Work has been impoverished

A plan would be needed instead, a new idea for Turin, a project coordinated with other European countries. Instead, there isn’t: The most important companies have been unincorporated and acquired, step by step, by foreign groups who took away the most prestigious pieces.

The innovation that has reduced the number of workers is not here in Turin. On the contrary, it’s the work that has become impoverished. And the growth — especially related to the tertiary sector — is, anyway, not enough to compensate it. I’m not talking qualitatively, which is obvious, but also quantitatively.

The horizon in Turin is now designed by the saw-shaped roofs of the ancient industrial warehouses. It’s not like in Milan, where the de-industrialization happened decades ago, and in an age when the economy was still working.

Here the shuttered factories still occupy the land, and they are many. Now they are trying new destinations, and some of them are housing startups and co-working spaces. At Tool Box, the restructuring of a pavilion is fantastic, with high architecture, colors and even a kitchen with 3D printed models, and the printer. You can get access to a long table and your own computer for €100 per month. It’s a provisional work station in which you enjoy connection with others. With €250 per month, instead, you can access tables with a fixed workstation. There are many open-sky spaces and small offices. Inside, people are working to build their own startup: all of them aspiring “company men” or women. Uber’s reign, you might say.

It’s hard to understand what they are doing. We only know that the startup’s death toll is very high. On a wall, some sort of dense mural newspaper hosts friendly ads: professionals offering legal counsel, a panel on “Protecting yourselves: illness and retirement,” from noon to 1 p.m.; “Freelance care,” from 6 p.m. to 7 p.m., etc.

Near it, the aspiring entrepreneurs show their proposals, with pictures I read: “M.P.: I listen, I inform others and inform myself, I smile, accept and salute and create imperfect objects”; “G.B.: I reassure, comply with and greet warmly”; “T.M.: I deal in politics and communication strategy, but I swear I’m a good guy.”

I appreciate the self-irony, but an old movie by Nanni Moretti, Ecce Bombo, comes to my mind. (Do you remember it? The one in which she, having to explain how she makes her living, answers, “I do things, see people.”)

Fassino’s great mistake

Right: How can he offer himself as mayor without offering a project that would be proper for a city like Turin? Fassino’s great mistake is having let himself be charmed by Marchionne, of having believed the magnificent and progressive destinies of capitalism, of not having prepared an autonomous transformation of the city.

The long thinking, the alternative awareness serves also in the administrative elections. And, naturally, you also need to avoid subjecting yourself to the drifting of the national politics.
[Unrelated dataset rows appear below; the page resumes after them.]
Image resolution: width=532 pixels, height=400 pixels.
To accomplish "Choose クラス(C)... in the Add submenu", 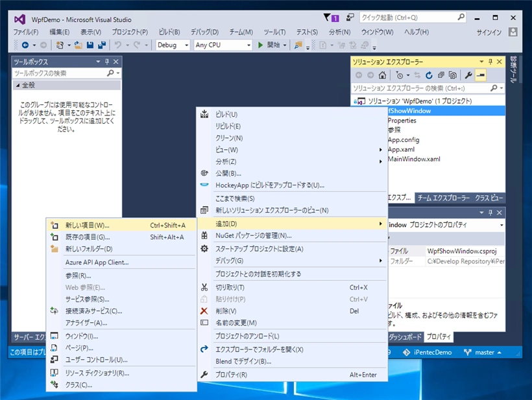I will tap(79, 384).
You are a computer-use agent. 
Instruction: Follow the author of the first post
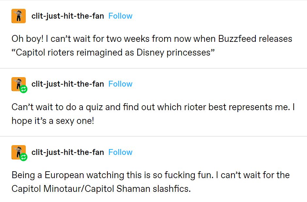click(120, 16)
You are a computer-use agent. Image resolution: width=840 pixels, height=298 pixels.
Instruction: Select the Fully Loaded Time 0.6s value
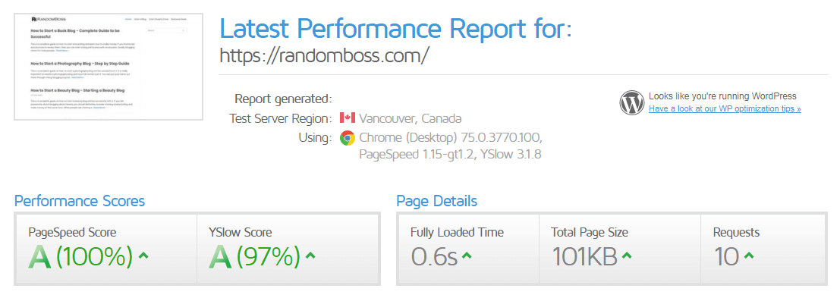click(x=434, y=257)
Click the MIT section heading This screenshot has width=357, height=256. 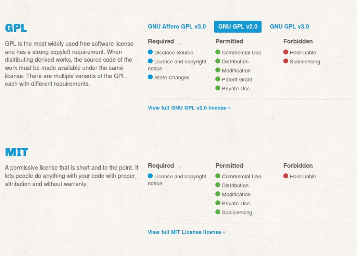click(16, 152)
I have in my pocket — I took it from home among my old books and I carried it with me on this trip to Turin — a small book printed in 1969 by Feltrinelli; it’s called Fiat Is Our University: Inquiry among the Young Workers. It was lead by “factory groups” from a few high schools and universities in Turin, about 100 pages filled up with news.

On page 82, a third-class worker says, “I think that, in 1969, the worker should work much less, the more so because of the automation going only in favor of the owners and not of the workers but, for this to happen, we need to change the society.”

It might be antiquated, but today the project seems even more real. It cannot be put beside, not even by an administrative electoral campaign, even though it can’t be realized in the next five years. But if we lose the horizon, instead of being modern, we remain trapped in the middle ages.

And this — this thing, too, besides what is immediate — is what makes the difference in Turin in the town hall. And its candidate, Giorgio Airaudo, is the only one who seems worried about it. Not just because he’s the best but, also, because he gave himself the issue of representing that very large piece of society for whom being museum users is not enough.

Representation is “good politics” first of all. The “left-winger” adjective depends on those who are represented.